Hoje, passados vinte e seis anos do meu nascimento, cá estou eu, sentado na cadeira do meu escritório, exausto por mais um dia de pepinos no banco, aguardando a tela do meu computador mostrar uma coisa tão simples, mas tão sensacional. Minha mulher diz que é bobo, diz que não vê sentido nisso. Eu a ignoro nesse ponto, tadinha, não sabe o que fala. Ela aliás nem entende exatamente o que foi que eu consegui fazer. Sobre o que acha meu filho, que dorme profundamente no quarto ao lado, não preciso nem dizer nada. Imagino que eu, aos três anos de idade, também não conseguisse distinguir muita coisa. Já eu, o que sinto agora é algo inexplicável, quase sobrenatural. Depois de ter conseguido efetivamente abrir o browser Mosaic, meu corpo se inundou com uma mistura de ansiedade e euforia que não consigo nem acreditar existir. Deve ser por isso que enquanto olho meu computador carregar, pixel a pixel, linha a linha, a imagem à minha frente, estou refletindo sobre o que foi que aconteceu e que me fez chegar até aqui. Lembrando do meu passado, das minhas solitárias porém divertidas tardes no mato, das minhas incansáveis tardes na oficina do meu pai, sempre criando ou consertando as coisas.

Passei a semana toda atarefado com os preparativos para o que está acontecendo agora. Furei a parede e passei o cabo do telefone lá do quarto para o escritório. Conectei o cabo no modem que comprei esses dias, e via Renpac, rede nacional de pacotes da Embratel, acessei o provedor Alternex. Podia ter feito via DDD direto pro Rio de Janeiro, mas não compensaria. O minuto da ligação até o Rio sai muito caro. Pensando agora parece ter sido tão simples, mas conectar meu computador no provedor não foi uma tarefa nada fácil.

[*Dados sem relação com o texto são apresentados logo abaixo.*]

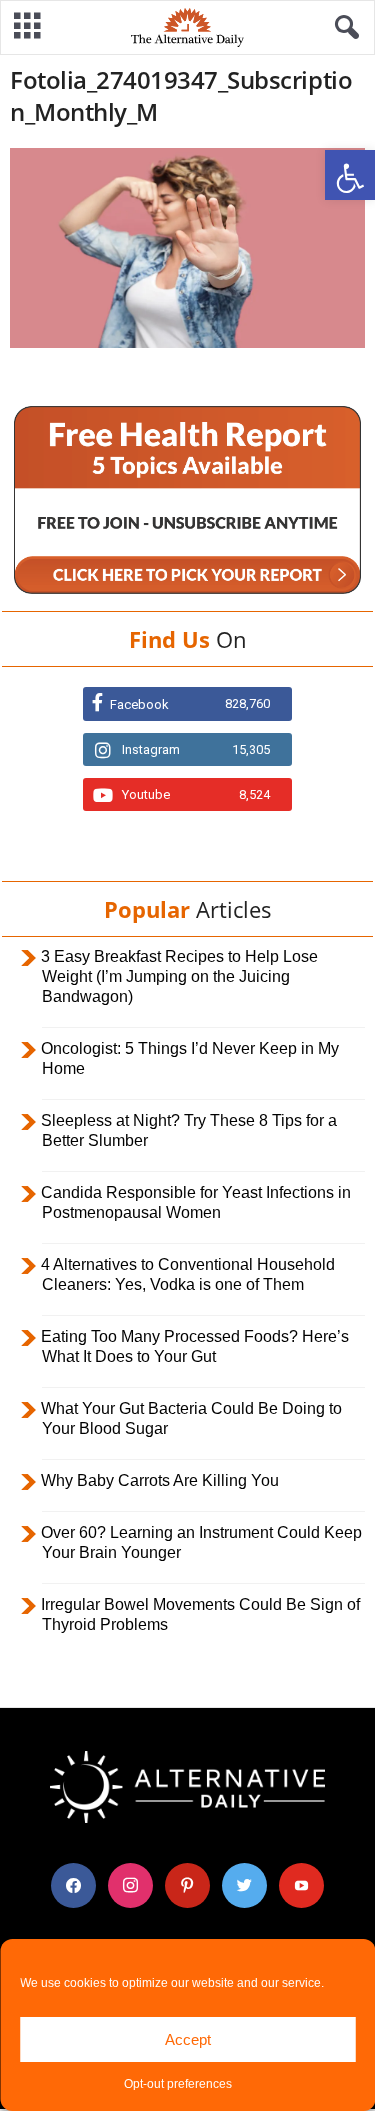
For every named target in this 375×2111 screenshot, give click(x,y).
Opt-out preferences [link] (178, 2084)
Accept (188, 2039)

Agora, já faz duas horas que a merda do monitor tá carregando isto e foi só uns vinte por cento. E nessas mesmas duas horas estou olhando fixamente para a tela, notando como a pintura à minha frente se cria, se forma, como se estivesse sendo pintada ao vivo pelo artista, mas com alguns meros detalhes: a tela que observo é a do meu computador e o Leonardo da Vinci já morreu há muito tempo. Não consigo acreditar que estou vendo um dos quadros mais conhecidos do mundo se materializar na minha frente assim, do nada. E ele tá vindo de tão longe, lá da França. O Louvre tá lá em Paris, caralho! E ele tá me mandando, devagarzinho, o quadro 'Mona Lisa' do da Vinci. Tá vindo diretamente, ao vivo e em cores, do acervo digital do website do Museu do Louvre para o meu computador. Penso que não importa quantas horas forem, ainda vai ser mais rápido assim do que vir pelo correio em correspondência. Ri sozinho disso.

"Estou indo dormir, você vai ficar olhando pra esse monitor a noite inteira?" - perguntou a minha esposa.

"Já vou, já vou" – respondi. Precisava descansar para trabalhar novamente no dia seguinte. Com o moleque pequeno e a mulher prestando concurso, não posso simplesmente largar o trabalho pelo hobby.

Deixei o computador ligado para que o download terminasse. Acho que a maioria das pessoas não sabe nem o que significa a palavra download. Nem eu sei direito, mas sei o que é. É o que tá acontecendo agora lá no escritório. A transferência de dados do acervo do museu diretamente aqui para casa.

Acabei de deitar na cama, mas estou sentindo um frio... Mas não frio porque faz frio, já que hoje é um dia quente. Sinto aquele frio na barriga, aquela euforia da descoberta, aquilo que sei que é o que quero sentir pelo resto da minha vida. A única coisa que consigo pensar agora é que eu sou o primeiro londrinense a ter acessado a internet da própria casa. Ah, como eu amo a tecnologia!


Involução - 2016


Agora há pouco, descobri uma coisa muito interessante fuçando na internet, a permacultura. É um sistema de design para a criação de ambientes humanos sustentáveis e produtivos em equilíbrio e harmonia com a natureza. Do inglês permanent culture – nasceu na cabeça de um cara chamado Bill Mollison, ex-professor universitário australiano, na década de setenta. Pelo visto deve haver aqui alguma coincidência do destino, porque tanto eu, quanto a permacultura nascemos juntos, visto que eu nasci precisamente no ano de 1970.